Market data · Regina, Saskatchewan

Investing in Regina rentals: the numbers

Regina is a small, steady cash-flow market. Prices are among the lowest of any provincial capital, there is no rent control, and rents cover the mortgage on many deals. Here are the numbers.

Regina at a glance

Average 2-bedroom rent$1,175/mo (CMHC Rental Market Report, October 2025)
Average 1-bedroom rent$975/mo (CMHC Rental Market Report, October 2025)
Rent growth, year over year3.8% (CMHC Rental Market Report, October 2025)
Rental vacancy rate2.7% (CMHC Rental Market Survey, October 2024)
City residential mill rate10.28 per $1,000 of assessed value, 2024 (municipal tax bylaws, 2024)
Rent controlNo cap on the increase amount, once per 12 months

Figures from CMHC, CBRE and Colliers Canada surveys and municipal tax bylaws. Cited with each row above. Rents are existing-tenant averages; new leases on turnover usually run higher.

A Regina fourplex, run in full

Take a small four-unit building in Regina. Using the CMHC Rental Market Report, October 2025 average two-bedroom rent of $1,175 a month across the four units, gross rent comes to about $4,700 a month, or $56,400 a year. At a purchase price near $620,000, the math looks like this.

Property tax at Regina's residential mill rate of 10.28 per $1,000 runs about $6,374 a year. Saskatchewan assesses residential property at a percentage of market value, so the real tax on this building is lower than the mill rate on the full price suggests. Use the assessed value when you run it. Add roughly $15,800 for insurance, maintenance, management, and a vacancy reserve, and total operating expenses land near $22,174. That leaves a net operating income around $34,226 a year. That works out to an implied cap rate near 5.5% on this price.
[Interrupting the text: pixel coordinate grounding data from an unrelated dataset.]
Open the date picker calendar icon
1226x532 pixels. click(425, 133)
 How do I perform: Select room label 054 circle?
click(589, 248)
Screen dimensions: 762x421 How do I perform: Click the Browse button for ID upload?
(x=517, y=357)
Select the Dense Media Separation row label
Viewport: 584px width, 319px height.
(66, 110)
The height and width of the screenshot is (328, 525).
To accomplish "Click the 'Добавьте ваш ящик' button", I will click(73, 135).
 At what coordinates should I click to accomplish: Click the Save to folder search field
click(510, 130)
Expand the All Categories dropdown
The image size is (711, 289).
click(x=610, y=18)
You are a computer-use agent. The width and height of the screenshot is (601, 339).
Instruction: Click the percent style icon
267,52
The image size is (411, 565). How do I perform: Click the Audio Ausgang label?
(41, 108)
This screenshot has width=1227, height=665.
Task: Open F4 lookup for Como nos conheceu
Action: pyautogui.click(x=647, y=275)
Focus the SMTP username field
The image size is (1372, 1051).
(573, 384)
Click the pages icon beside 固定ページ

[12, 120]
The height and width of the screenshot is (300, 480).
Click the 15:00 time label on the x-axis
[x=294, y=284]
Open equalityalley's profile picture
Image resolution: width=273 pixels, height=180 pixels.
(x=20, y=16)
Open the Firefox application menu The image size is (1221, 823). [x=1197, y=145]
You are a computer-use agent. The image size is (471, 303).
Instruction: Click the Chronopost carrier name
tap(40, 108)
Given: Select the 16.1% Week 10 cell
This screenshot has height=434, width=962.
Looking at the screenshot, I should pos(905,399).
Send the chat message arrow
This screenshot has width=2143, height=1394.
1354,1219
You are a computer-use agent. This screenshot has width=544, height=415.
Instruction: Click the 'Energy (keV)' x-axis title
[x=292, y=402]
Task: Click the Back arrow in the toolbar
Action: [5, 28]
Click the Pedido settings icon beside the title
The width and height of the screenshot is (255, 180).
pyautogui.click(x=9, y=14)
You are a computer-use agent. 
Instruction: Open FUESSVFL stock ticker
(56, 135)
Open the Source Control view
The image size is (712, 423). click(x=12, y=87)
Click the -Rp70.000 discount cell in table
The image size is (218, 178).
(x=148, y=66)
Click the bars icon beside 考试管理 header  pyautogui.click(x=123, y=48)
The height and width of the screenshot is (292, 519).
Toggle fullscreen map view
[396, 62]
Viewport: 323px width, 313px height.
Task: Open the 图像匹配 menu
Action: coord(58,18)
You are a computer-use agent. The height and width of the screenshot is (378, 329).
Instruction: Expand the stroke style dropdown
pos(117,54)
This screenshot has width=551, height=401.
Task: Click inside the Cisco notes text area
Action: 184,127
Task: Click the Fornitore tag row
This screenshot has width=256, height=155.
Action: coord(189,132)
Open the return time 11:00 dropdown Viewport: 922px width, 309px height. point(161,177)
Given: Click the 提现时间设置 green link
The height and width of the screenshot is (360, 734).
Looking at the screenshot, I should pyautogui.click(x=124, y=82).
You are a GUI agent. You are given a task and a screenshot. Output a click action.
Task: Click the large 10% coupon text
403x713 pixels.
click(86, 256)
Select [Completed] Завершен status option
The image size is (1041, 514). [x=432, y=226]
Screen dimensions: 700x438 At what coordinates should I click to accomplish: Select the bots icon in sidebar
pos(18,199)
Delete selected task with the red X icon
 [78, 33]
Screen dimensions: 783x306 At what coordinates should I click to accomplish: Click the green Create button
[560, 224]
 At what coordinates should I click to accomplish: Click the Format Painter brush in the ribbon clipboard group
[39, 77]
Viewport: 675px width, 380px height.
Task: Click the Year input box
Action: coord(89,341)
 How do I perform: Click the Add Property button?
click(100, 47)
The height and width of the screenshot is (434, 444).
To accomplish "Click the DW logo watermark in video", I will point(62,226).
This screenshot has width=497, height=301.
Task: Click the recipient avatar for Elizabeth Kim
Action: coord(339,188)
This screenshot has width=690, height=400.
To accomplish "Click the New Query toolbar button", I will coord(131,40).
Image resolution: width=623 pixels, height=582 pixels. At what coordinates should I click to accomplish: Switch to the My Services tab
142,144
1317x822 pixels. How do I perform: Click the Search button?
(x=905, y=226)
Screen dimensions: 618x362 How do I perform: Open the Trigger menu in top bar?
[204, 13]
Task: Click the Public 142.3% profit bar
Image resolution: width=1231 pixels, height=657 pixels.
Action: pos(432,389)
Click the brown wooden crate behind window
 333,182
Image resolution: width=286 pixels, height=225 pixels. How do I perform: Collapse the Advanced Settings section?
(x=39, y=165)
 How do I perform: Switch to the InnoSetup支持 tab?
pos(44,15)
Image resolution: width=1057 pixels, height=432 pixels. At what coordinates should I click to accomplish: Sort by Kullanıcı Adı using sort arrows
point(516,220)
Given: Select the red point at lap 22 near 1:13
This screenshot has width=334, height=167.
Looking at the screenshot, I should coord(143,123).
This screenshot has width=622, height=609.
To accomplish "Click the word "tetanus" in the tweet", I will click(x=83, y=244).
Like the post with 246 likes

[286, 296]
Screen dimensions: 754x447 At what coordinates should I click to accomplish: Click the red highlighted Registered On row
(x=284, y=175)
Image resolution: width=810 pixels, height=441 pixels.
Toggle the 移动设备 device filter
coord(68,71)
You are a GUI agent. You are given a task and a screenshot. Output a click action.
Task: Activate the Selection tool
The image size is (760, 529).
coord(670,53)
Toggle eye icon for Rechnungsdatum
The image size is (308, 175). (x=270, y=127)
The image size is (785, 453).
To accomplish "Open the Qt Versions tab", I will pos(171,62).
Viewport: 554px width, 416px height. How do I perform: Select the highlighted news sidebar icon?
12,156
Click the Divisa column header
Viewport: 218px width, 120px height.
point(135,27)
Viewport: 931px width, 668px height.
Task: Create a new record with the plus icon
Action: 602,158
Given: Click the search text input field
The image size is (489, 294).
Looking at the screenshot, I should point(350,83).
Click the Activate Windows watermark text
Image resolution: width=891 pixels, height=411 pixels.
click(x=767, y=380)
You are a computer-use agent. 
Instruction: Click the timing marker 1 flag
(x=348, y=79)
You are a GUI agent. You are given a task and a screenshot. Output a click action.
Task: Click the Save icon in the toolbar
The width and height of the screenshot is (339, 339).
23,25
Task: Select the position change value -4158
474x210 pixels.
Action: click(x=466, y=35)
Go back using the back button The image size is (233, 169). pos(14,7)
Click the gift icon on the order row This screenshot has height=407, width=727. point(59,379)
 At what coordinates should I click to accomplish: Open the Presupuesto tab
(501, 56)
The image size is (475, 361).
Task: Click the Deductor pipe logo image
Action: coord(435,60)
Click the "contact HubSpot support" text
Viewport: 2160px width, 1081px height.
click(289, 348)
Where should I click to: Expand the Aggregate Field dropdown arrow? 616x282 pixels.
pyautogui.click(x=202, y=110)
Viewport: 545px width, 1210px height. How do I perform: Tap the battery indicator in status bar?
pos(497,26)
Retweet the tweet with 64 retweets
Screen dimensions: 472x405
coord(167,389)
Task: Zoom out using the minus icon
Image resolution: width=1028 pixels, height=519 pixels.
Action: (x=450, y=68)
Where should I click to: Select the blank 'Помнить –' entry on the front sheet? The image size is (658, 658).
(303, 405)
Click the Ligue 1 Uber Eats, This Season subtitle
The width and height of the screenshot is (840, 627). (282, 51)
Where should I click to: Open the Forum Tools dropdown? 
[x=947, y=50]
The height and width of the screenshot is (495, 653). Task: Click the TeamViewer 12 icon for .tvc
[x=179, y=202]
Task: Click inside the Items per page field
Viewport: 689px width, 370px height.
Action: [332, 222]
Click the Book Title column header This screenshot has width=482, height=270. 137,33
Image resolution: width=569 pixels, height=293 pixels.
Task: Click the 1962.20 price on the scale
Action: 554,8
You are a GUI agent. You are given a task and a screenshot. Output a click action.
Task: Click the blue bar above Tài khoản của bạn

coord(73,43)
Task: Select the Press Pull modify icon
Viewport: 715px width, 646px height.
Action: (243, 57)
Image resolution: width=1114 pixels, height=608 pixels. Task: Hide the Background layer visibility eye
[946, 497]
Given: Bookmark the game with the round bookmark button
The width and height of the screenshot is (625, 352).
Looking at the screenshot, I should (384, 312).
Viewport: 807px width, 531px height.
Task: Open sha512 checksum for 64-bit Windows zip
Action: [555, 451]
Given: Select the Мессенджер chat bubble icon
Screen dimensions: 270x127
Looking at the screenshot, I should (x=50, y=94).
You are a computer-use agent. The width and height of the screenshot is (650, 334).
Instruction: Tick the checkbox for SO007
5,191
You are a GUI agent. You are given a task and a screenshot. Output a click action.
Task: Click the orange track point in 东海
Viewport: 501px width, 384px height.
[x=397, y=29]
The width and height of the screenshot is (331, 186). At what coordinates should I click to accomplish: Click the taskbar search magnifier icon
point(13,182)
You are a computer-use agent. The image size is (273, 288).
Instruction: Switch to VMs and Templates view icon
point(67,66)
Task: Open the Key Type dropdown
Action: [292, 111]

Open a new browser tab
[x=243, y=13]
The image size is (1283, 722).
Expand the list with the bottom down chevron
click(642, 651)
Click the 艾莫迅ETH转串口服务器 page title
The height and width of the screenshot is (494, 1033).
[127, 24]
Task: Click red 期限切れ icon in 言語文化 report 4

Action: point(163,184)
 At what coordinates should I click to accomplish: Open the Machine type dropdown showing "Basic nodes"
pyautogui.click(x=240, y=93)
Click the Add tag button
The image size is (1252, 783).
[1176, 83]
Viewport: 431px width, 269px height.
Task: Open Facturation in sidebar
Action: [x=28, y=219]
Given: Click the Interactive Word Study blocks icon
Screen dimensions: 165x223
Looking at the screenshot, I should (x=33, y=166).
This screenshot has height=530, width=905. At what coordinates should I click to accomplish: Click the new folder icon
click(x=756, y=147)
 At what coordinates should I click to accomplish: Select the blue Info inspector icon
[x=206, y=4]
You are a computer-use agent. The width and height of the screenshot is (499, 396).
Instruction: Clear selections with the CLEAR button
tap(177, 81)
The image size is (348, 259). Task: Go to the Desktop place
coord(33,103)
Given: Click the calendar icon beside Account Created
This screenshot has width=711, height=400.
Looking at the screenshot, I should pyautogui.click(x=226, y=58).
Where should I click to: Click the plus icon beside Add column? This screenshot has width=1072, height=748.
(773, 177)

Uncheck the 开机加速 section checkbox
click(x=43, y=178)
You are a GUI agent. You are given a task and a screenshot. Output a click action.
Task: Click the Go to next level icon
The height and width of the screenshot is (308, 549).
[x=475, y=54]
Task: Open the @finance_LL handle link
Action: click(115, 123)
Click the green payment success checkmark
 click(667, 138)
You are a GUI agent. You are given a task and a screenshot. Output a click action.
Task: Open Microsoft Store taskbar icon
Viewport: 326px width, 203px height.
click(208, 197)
Now add the mortgage. With 20% down on a 30-year amortisation at current rates, the debt service is the line that decides whether this deal cash-flows. If it qualifies for CMHC MLI Select, a 1.10 DSCR threshold and a 40-year amortisation path change the math in your favour. That is the kind of difference a US-built tool misses, because it does not carry the CMHC paths at all. The numbers only hold if the rents, the unit count, and the mill rate are real, not what the listing claims.

What is specific to Regina

  • Saskatchewan assesses residential property at a percentage of market value, so use the assessed value, not the purchase price, for the tax estimate.
  • No provincial rent cap gives you flexibility on rent increases, but factor turnover into your vacancy reserve.
  • Low prices are the local draw. The deal still has to pencil on real rents, so confirm the leases before you trust a pro forma.

Run a real Regina listing through BrickROI.

Paste the realtor.ca URL and the Canadian property data fills in the price, taxes, and rent comps. You get cap rate, DSCR, cash-on-cash, the CMHC and MLI Select paths, and a lender-ready PDF in two minutes.

Try a deal

Want to run the numbers yourself first? Start the cash-on-cash calculator with this example's figures.

Regina investor questions

Is Regina a good place to invest in rentals?

It depends on the specific deal. Regina has an average two-bedroom rent of $1,175 a month and a rental vacancy rate of 2.7% per the CMHC Rental Market Survey, October 2024. Run the actual numbers on the building before you decide.

What is the average rent in Regina?

Per the CMHC Rental Market Report, October 2025, the average two-bedroom rent in Regina is $1,175 a month and the average one-bedroom is $975. Rents grew about 3.8% year over year. New leases on turnover typically run higher than these existing-tenant averages.

Does rent control apply in Regina?

Saskatchewan has no rent control on the amount of a rent increase. A landlord can raise rent once every 12 months for a fixed-term lease or with proper notice on a month-to-month tenancy.